■ EXERCISE GOAL
Output the lines from the one holding "You are a computer-use" to the end of the entries that follow, exactly and only those, minus any pictures.

■ EXERCISE MATERIAL
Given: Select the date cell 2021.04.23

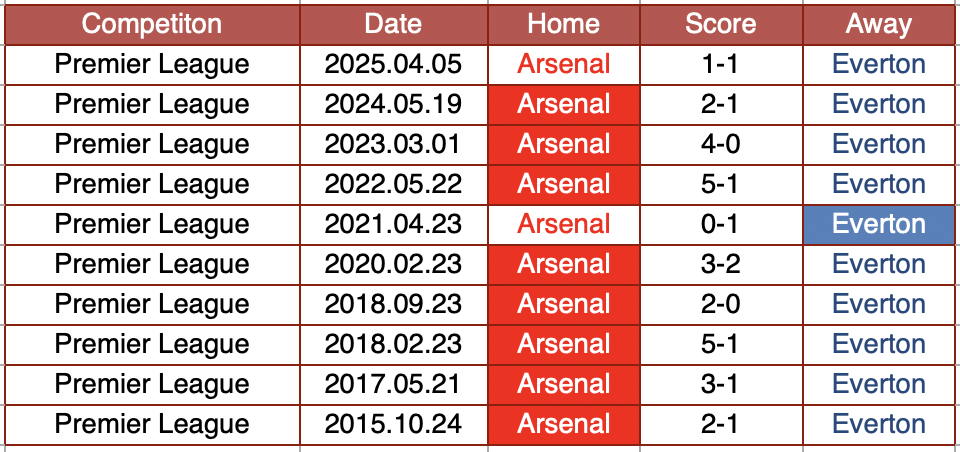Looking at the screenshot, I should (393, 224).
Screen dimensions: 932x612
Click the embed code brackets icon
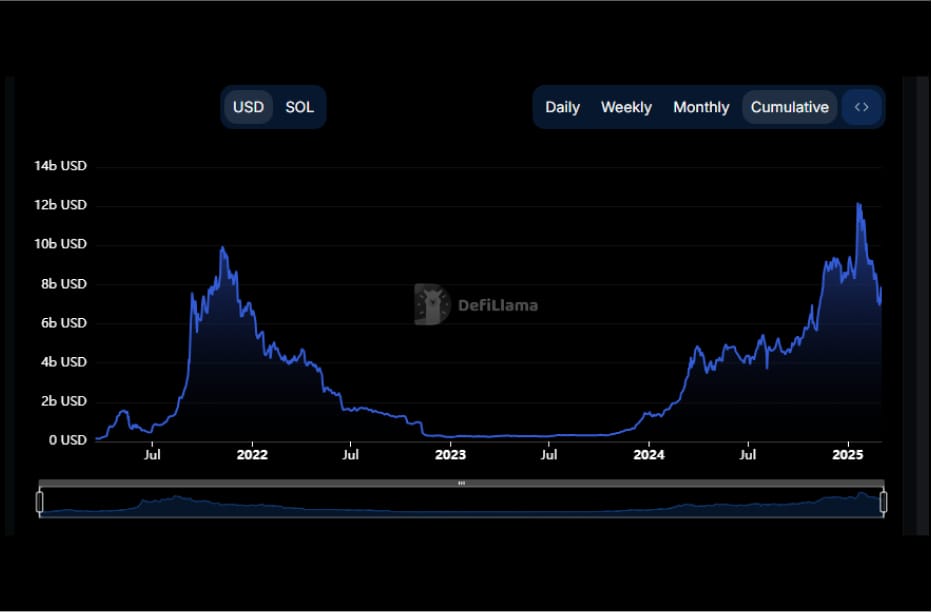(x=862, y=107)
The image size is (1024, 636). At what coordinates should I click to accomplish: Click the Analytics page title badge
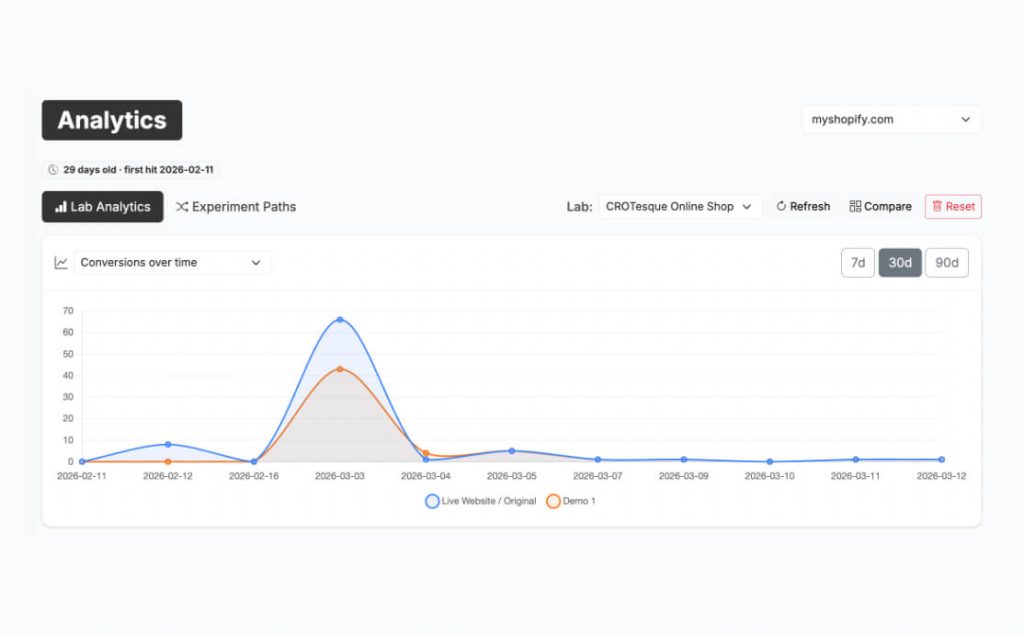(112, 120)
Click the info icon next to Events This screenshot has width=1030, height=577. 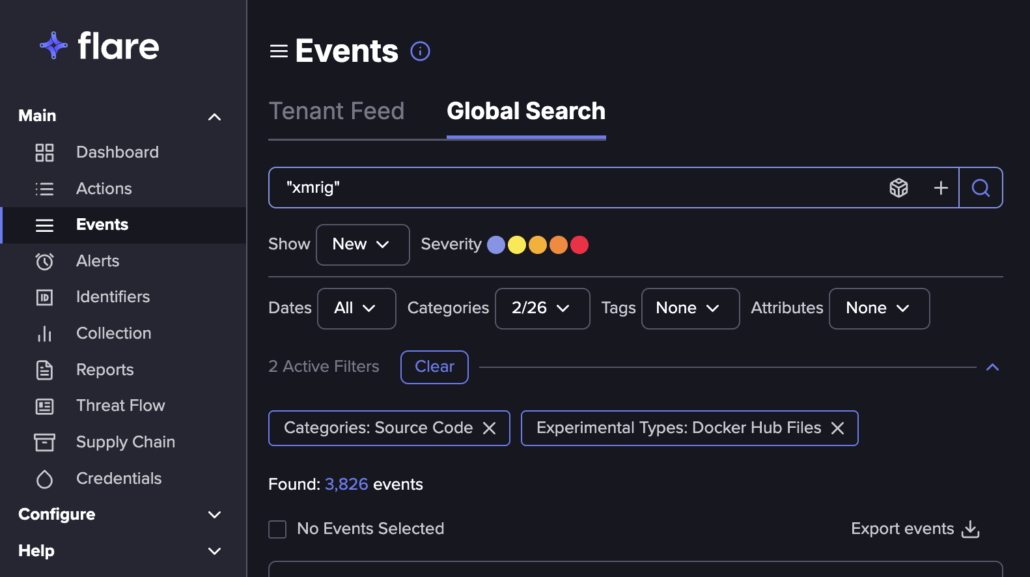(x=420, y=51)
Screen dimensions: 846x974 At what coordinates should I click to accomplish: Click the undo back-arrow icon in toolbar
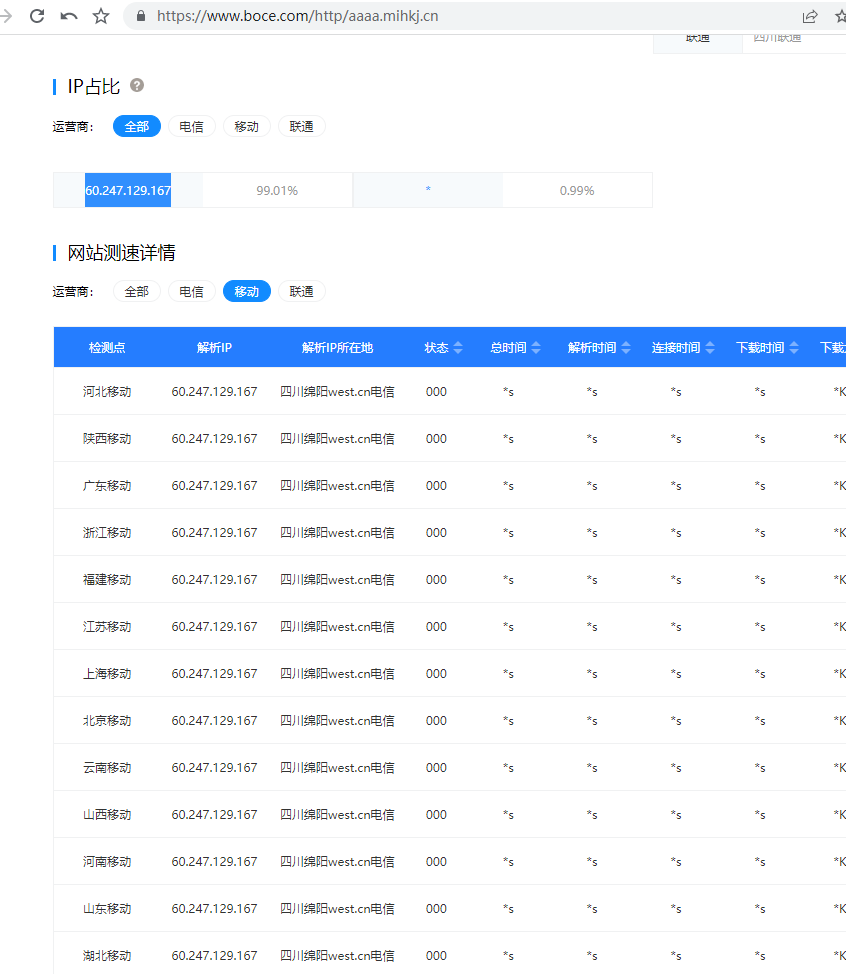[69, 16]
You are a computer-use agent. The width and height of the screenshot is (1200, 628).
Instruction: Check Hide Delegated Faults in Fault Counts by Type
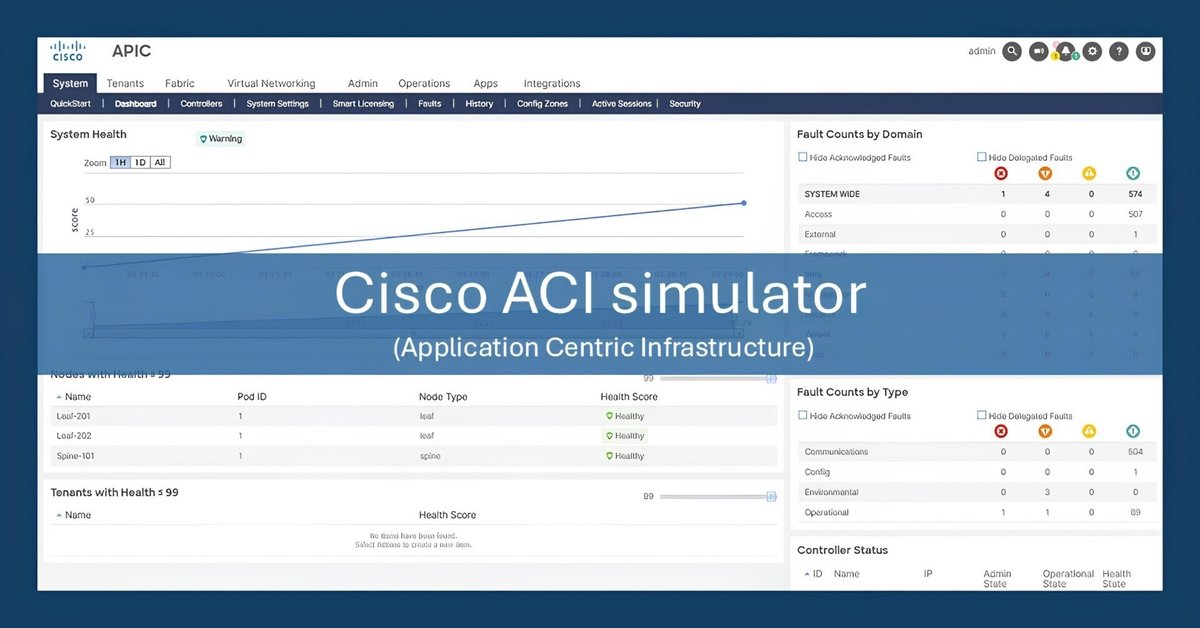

■ WRITTEN ANSWER
You are a computer-use agent. The width and height of the screenshot is (1200, 628).
Instruction: Check Hide Delegated Faults in Fault Counts by Type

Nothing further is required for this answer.